For the past few years Cassandra has been threatening me with a gift subscription to her favorite magazine, Science of Mind. This past Christmas I finally got one, and I absolutely love it. She knew I would. Aside from the excellent and enlightening articles on the broad scope of spirituality (which are thankfully about as long as my attention span these days) there's a 'daily reading', which I've come to appreciate greatly as a jump start to each morning. Perfectly paired with a pot of java, of course.
I was raised hearing a mantra that both my Mother and her Father used frequently. "If you're going to do something, do it the right way or don't bother at all." This philosophy cuts like a double edge sword. On the one hand I, with much pride and integrity, approach everything in my life with a "give it my best" attitude. On the other, I've spent a good deal of my life under some serious pressure to achieve perfection in my constant myriad of creative endeavors. Unlearning the notion that there's only one right way to do everything has been no small fete. And while I possess an inner drive that continues to propel me forward no matter what, I can see how that kind of rigid thinking could prevent a person from following their dreams. Has the pressure to NOT SCREW IT UP paralyzed you from even attempting to actualize your visions? Pursue your desires?
As an artist of many mediums, I've had to learn to trust my process...and that has taught me that there is almost always more than one 'right way' to do anything. Which may (and frequently does) result in more than one outcome or result. Allowing that outcome or result to be what it is (or isn't) and knowing that it is indeed EXACTLY what it's supposed to be, might be the most liberating thing you can do. From attempting what appears to be a complicated recipe to starting your own business. If you don't keep moving forward, you get stuck where you are. I've been hyper-aware of that lately...
The following excerpt from the magazine was one of my recent morning readings, and some excellent food for thought on this Sunday morning...for me, and for you. Namaste.
In 1945, the great writer Aleksandr Solzhenitsyn was arrested by the Soviets for criticizing Joseph Stalin in a letter to a friend. In a special labor camp in Ekibastuz, Kazakhtan, he wrote his epic poem Prussian Nights. He had no pen or paper and was not allowed to write. Each day, he would compose a few lines, carve them into a bar of soap, and recite them over and over until they were committed to memory. Each evening in his daily shower, he would use the bar of soap and wash away his writing. After years of captivity, he had written the entire book, committed it to memory, and watched it be washed away every evening.
When we have something that needs to be expressed, we will find an outlet for it's expression.
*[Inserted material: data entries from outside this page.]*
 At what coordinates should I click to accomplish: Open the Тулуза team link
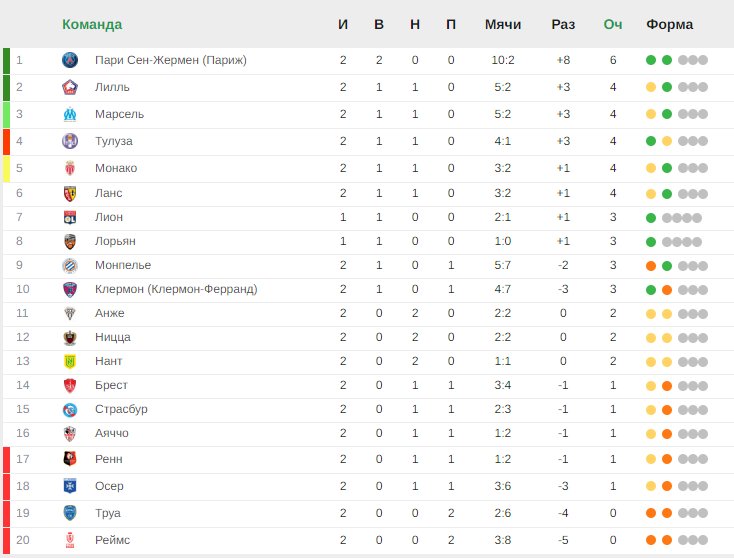[x=114, y=141]

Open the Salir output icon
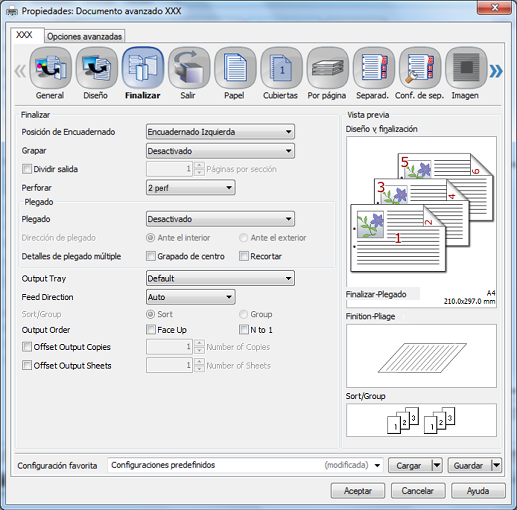(x=189, y=68)

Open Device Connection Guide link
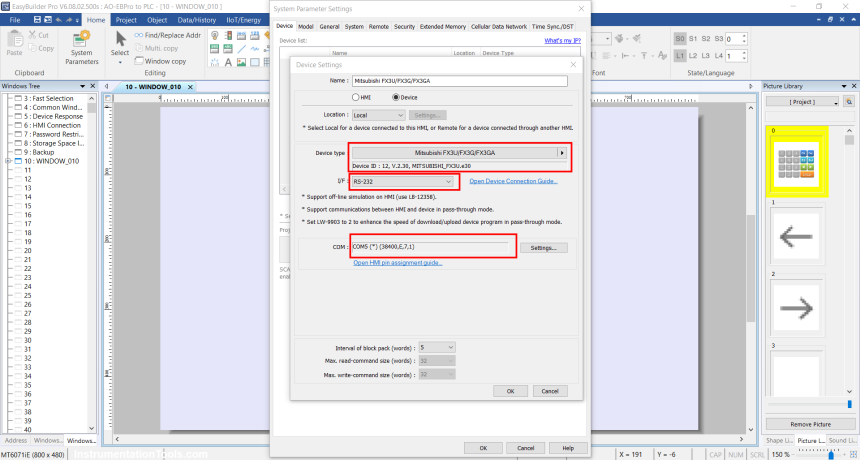click(x=513, y=181)
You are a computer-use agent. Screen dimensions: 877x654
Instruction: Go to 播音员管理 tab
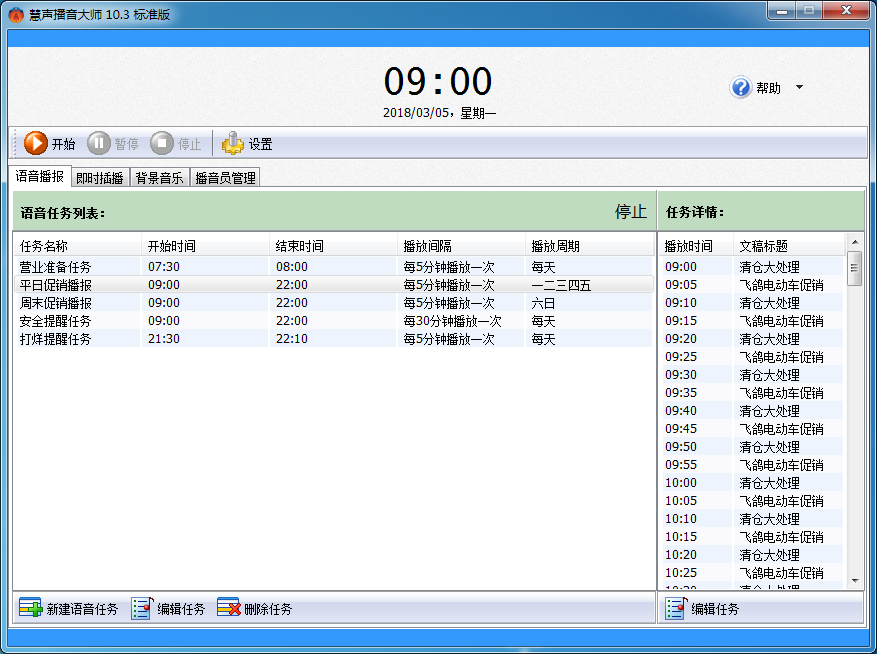click(225, 177)
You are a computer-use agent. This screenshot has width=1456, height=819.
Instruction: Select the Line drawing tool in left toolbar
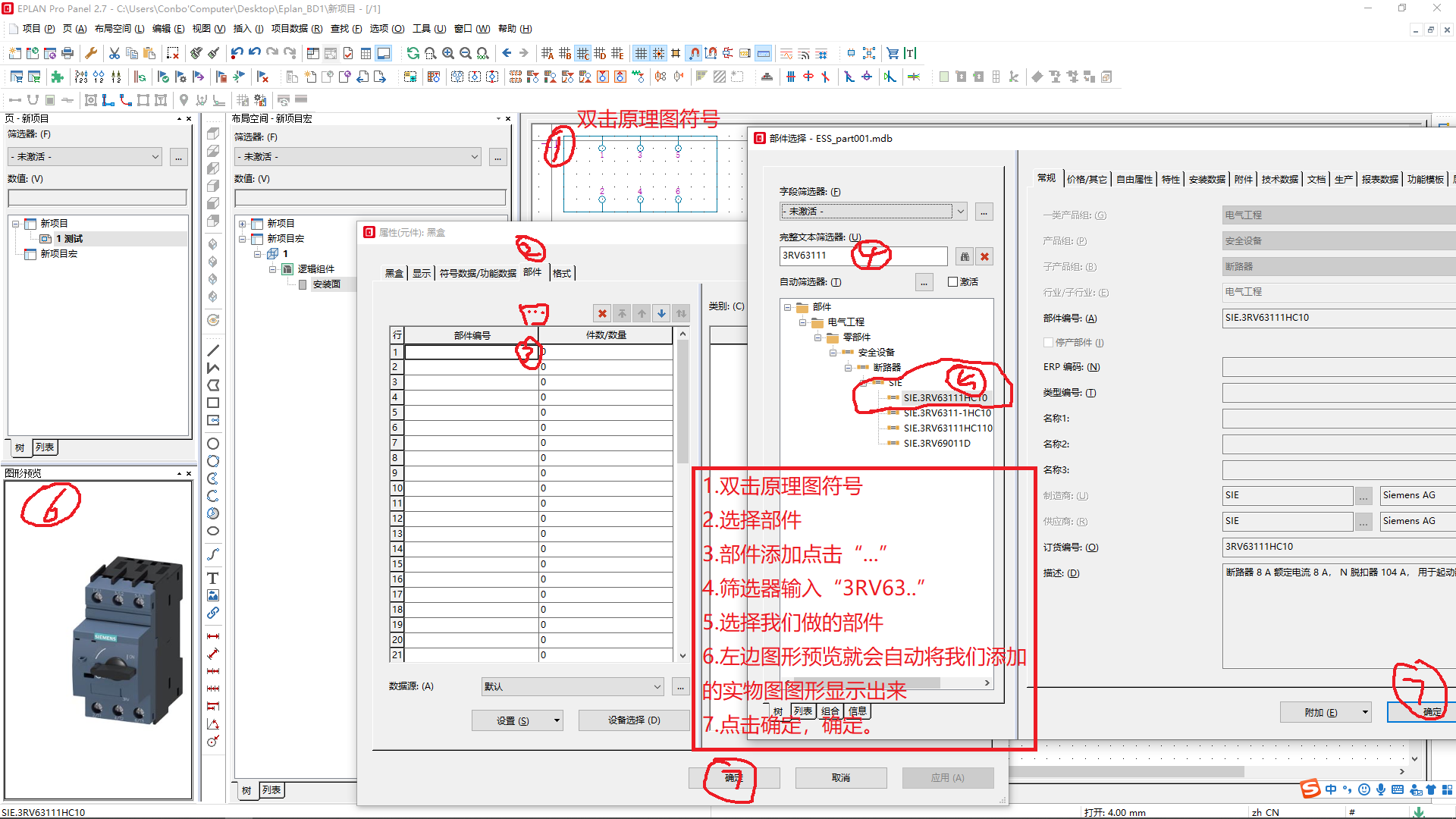pyautogui.click(x=213, y=350)
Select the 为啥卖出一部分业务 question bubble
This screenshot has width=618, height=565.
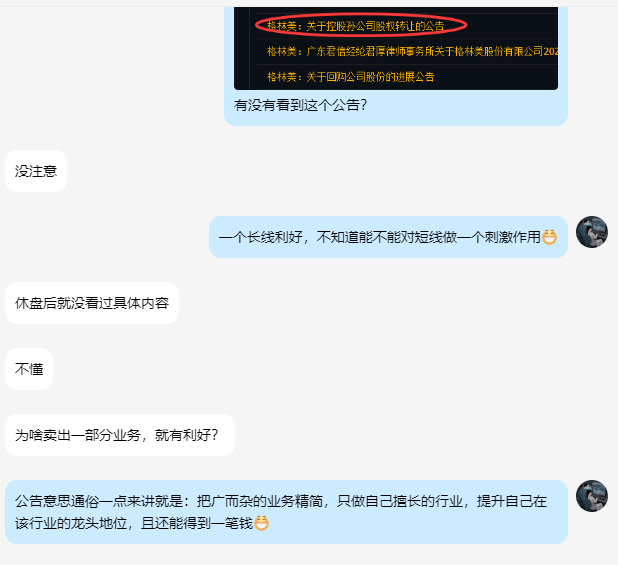pyautogui.click(x=120, y=435)
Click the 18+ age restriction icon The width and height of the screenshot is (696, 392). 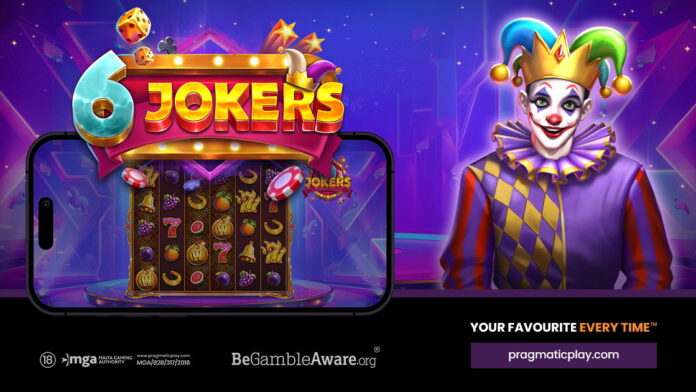tap(47, 360)
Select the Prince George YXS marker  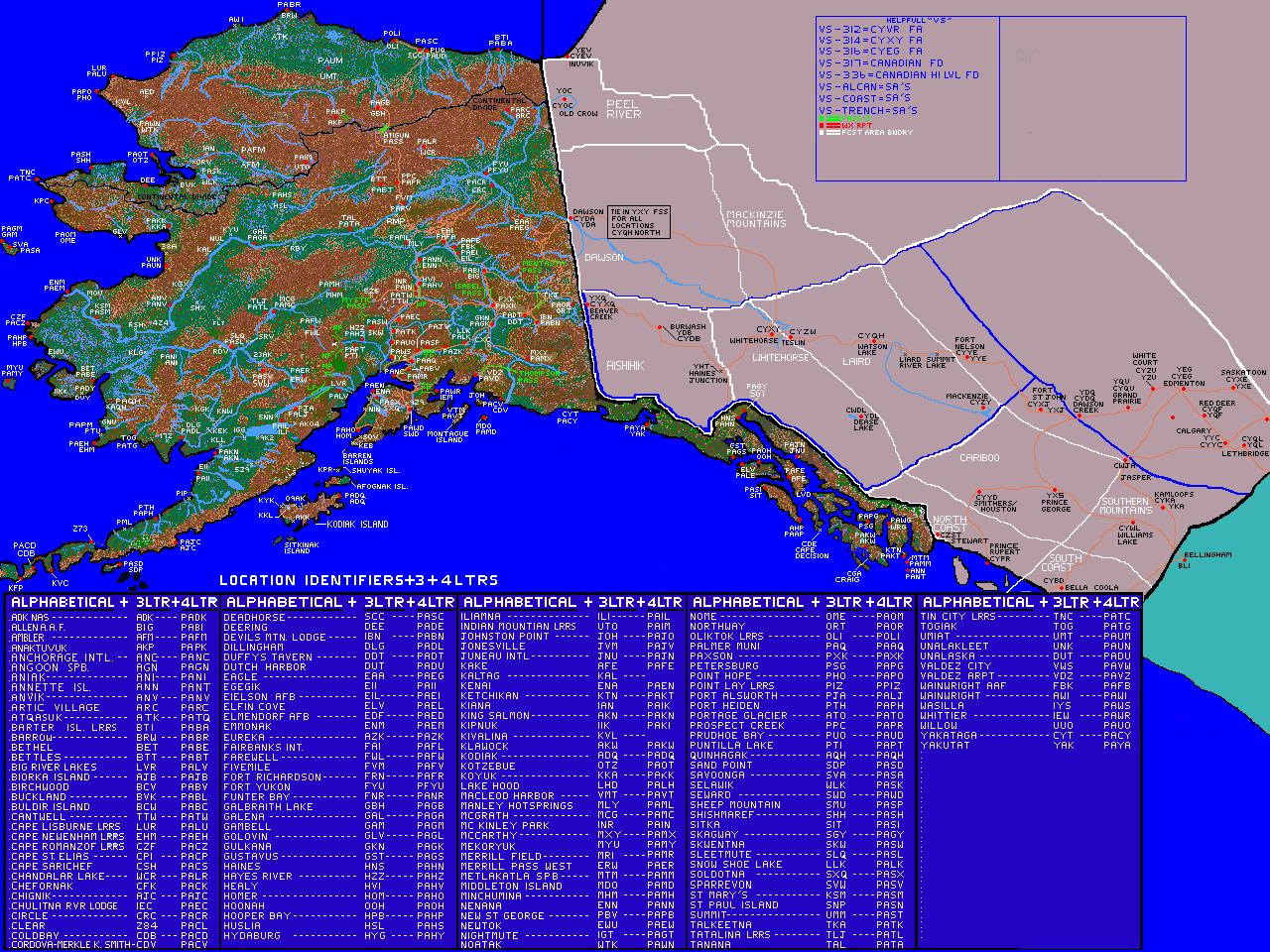(1054, 489)
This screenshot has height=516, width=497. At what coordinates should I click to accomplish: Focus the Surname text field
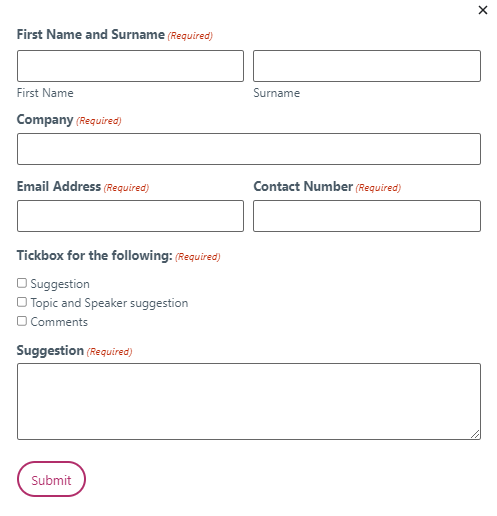coord(367,66)
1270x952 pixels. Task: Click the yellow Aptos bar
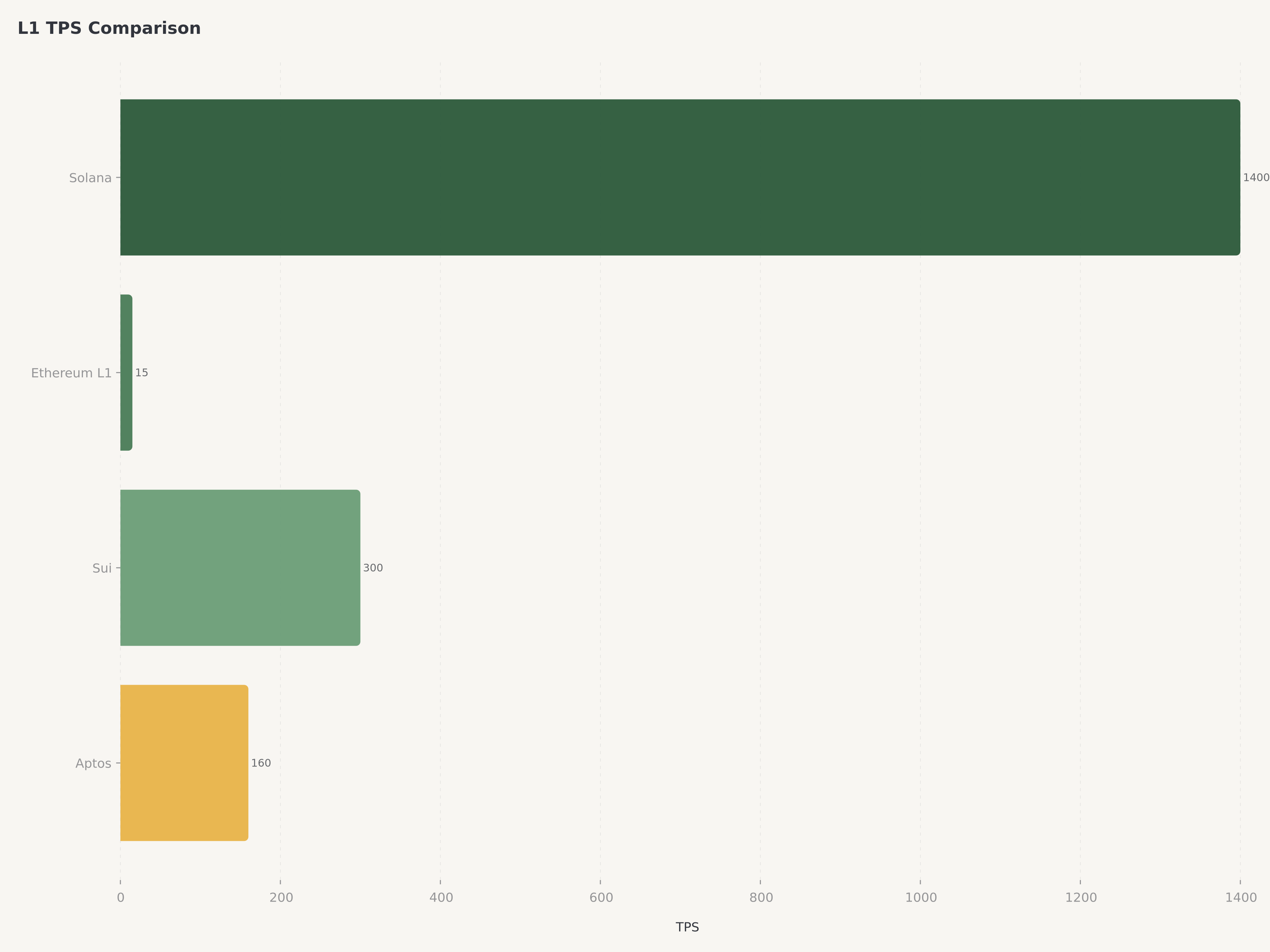tap(184, 763)
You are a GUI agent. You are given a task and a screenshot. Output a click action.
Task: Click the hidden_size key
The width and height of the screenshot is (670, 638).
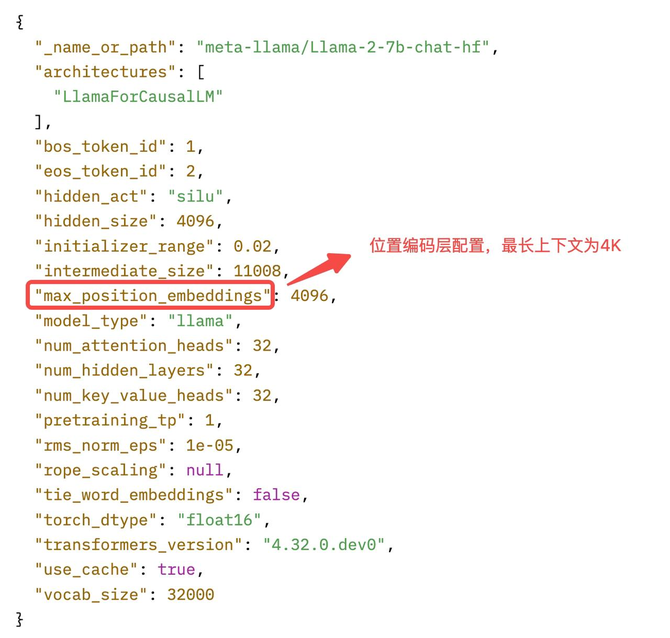pyautogui.click(x=97, y=221)
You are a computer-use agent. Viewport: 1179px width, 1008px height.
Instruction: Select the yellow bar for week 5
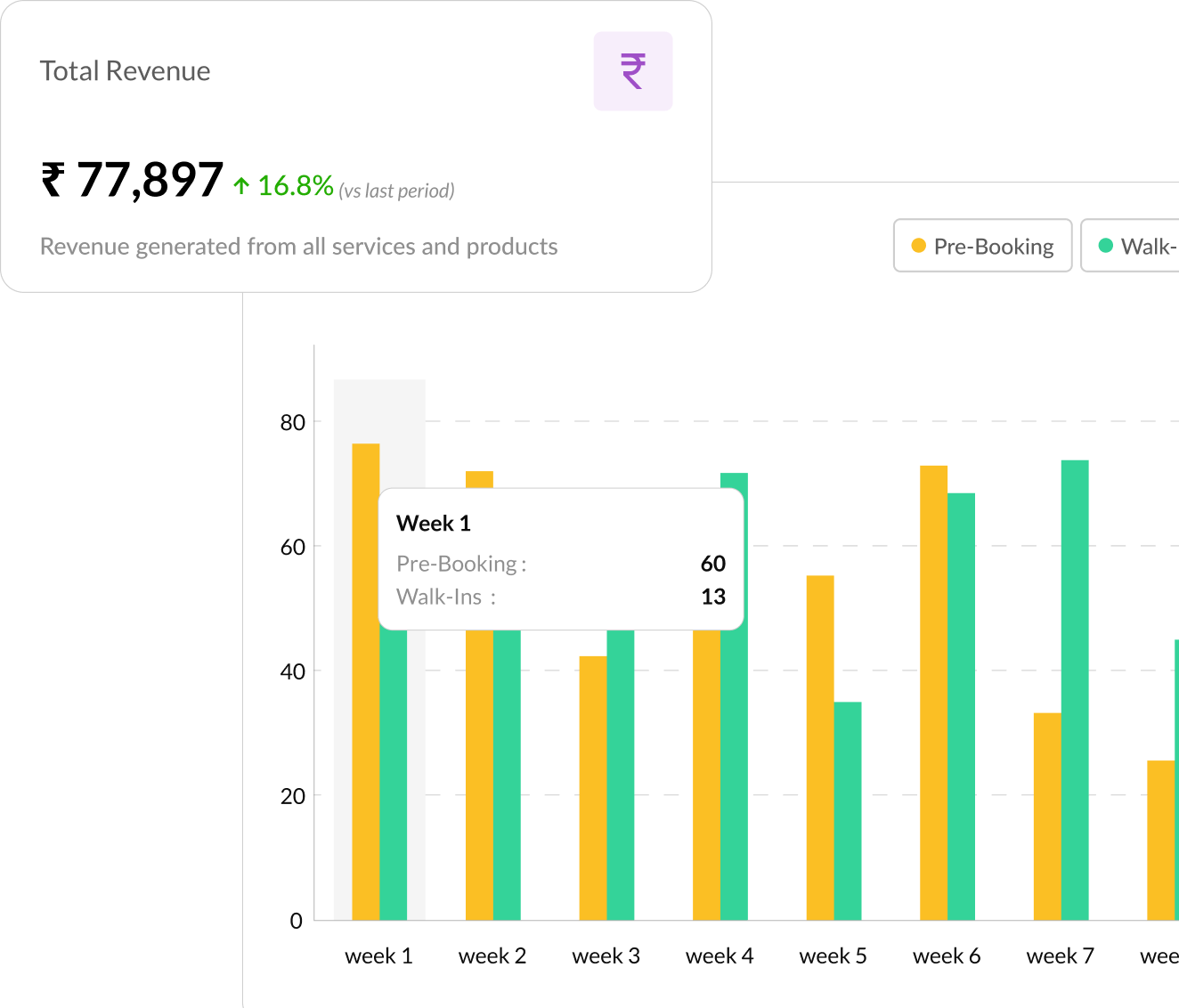click(x=818, y=748)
There will never be a more perfecct time than right now, never a more perfect place than right here, and never anyone more perfect than you to express what needs to be expressed.
So many of us have a challenge writing down what's bubbling up for us, even when we have a pen and paper and permission to write. What if we give ourselves permission to write down- or draw, or sing or dance- what is alive for us in this moment, and understand that we can always make changes? What would happen if we were to honor the process rather than the demand the perfection?